> **Provided data**
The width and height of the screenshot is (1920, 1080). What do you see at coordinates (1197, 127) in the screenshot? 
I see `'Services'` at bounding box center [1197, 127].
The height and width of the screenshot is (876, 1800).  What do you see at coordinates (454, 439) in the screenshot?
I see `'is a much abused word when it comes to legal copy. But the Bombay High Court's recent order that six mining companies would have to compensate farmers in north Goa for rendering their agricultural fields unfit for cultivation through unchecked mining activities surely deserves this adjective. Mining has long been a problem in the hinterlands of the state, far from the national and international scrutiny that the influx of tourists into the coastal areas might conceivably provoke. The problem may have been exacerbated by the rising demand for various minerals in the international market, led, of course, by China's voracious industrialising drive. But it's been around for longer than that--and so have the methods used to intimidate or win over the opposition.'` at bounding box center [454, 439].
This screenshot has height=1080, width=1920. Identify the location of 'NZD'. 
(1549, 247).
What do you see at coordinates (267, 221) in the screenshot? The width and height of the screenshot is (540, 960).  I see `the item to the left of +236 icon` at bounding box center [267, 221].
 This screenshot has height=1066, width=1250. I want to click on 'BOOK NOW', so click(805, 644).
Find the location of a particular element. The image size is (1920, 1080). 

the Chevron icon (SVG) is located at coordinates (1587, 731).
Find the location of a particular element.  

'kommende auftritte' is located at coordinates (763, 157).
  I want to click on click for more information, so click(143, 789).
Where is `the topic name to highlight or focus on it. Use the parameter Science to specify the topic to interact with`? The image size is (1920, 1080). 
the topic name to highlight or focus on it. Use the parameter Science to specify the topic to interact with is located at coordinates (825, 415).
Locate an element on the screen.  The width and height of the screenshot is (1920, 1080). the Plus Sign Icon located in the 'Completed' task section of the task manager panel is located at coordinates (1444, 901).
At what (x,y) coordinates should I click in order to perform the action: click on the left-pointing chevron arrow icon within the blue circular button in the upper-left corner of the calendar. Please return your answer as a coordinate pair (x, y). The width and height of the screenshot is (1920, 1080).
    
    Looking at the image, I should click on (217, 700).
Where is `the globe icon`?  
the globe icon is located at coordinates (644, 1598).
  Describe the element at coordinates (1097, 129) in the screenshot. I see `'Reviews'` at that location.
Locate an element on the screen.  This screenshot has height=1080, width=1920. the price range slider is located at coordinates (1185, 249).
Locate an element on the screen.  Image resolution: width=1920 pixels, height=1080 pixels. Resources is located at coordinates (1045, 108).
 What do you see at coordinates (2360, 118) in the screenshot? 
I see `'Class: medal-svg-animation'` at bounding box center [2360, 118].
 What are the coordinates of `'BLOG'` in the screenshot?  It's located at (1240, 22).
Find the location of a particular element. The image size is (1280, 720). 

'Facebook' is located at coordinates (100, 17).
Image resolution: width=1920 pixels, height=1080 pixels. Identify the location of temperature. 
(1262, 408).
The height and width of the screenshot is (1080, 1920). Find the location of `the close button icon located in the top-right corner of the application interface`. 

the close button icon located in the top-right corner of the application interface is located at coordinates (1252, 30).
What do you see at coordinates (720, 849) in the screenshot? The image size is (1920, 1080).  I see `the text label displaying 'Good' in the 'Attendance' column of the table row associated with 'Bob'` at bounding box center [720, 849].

> **Task**
Please turn all of the records above into a numbered list, one line per item, with the blank lines left out.

> **Expected answer**
1. The width and height of the screenshot is (1920, 1080). What do you see at coordinates (1197, 127) in the screenshot? 
2. I see `'Services'` at bounding box center [1197, 127].
3. The height and width of the screenshot is (876, 1800).  What do you see at coordinates (454, 439) in the screenshot?
4. I see `'is a much abused word when it comes to legal copy. But the Bombay High Court's recent order that six mining companies would have to compensate farmers in north Goa for rendering their agricultural fields unfit for cultivation through unchecked mining activities surely deserves this adjective. Mining has long been a problem in the hinterlands of the state, far from the national and international scrutiny that the influx of tourists into the coastal areas might conceivably provoke. The problem may have been exacerbated by the rising demand for various minerals in the international market, led, of course, by China's voracious industrialising drive. But it's been around for longer than that--and so have the methods used to intimidate or win over the opposition.'` at bounding box center [454, 439].
5. This screenshot has height=1080, width=1920. Identify the location of 'NZD'. 
6. (1549, 247).
7. What do you see at coordinates (267, 221) in the screenshot? The width and height of the screenshot is (540, 960).  I see `the item to the left of +236 icon` at bounding box center [267, 221].
8.  This screenshot has height=1066, width=1250. I want to click on 'BOOK NOW', so click(805, 644).
9. Find the location of a particular element. The image size is (1920, 1080). 
10. the Chevron icon (SVG) is located at coordinates (1587, 731).
11. Find the location of a particular element.  
12. 'kommende auftritte' is located at coordinates (763, 157).
13.   I want to click on click for more information, so click(143, 789).
14. Where is `the topic name to highlight or focus on it. Use the parameter Science to specify the topic to interact with`? The image size is (1920, 1080). 
15. the topic name to highlight or focus on it. Use the parameter Science to specify the topic to interact with is located at coordinates (825, 415).
16. Locate an element on the screen.  The width and height of the screenshot is (1920, 1080). the Plus Sign Icon located in the 'Completed' task section of the task manager panel is located at coordinates (1444, 901).
17. At what (x,y) coordinates should I click in order to perform the action: click on the left-pointing chevron arrow icon within the blue circular button in the upper-left corner of the calendar. Please return your answer as a coordinate pair (x, y). The width and height of the screenshot is (1920, 1080).
18.     Looking at the image, I should click on (217, 700).
19. Where is `the globe icon`?  
20. the globe icon is located at coordinates (644, 1598).
21.   Describe the element at coordinates (1097, 129) in the screenshot. I see `'Reviews'` at that location.
22. Locate an element on the screen.  This screenshot has height=1080, width=1920. the price range slider is located at coordinates (1185, 249).
23. Locate an element on the screen.  Image resolution: width=1920 pixels, height=1080 pixels. Resources is located at coordinates (1045, 108).
24.  What do you see at coordinates (2360, 118) in the screenshot? 
25. I see `'Class: medal-svg-animation'` at bounding box center [2360, 118].
26.  What are the coordinates of `'BLOG'` in the screenshot?  It's located at (1240, 22).
27. Find the location of a particular element. The image size is (1280, 720). 
28. 'Facebook' is located at coordinates (100, 17).
29. Image resolution: width=1920 pixels, height=1080 pixels. Identify the location of temperature. 
30. (1262, 408).
31. The height and width of the screenshot is (1080, 1920). Find the location of `the close button icon located in the top-right corner of the application interface`. 
32. the close button icon located in the top-right corner of the application interface is located at coordinates (1252, 30).
33. What do you see at coordinates (720, 849) in the screenshot? The image size is (1920, 1080).  I see `the text label displaying 'Good' in the 'Attendance' column of the table row associated with 'Bob'` at bounding box center [720, 849].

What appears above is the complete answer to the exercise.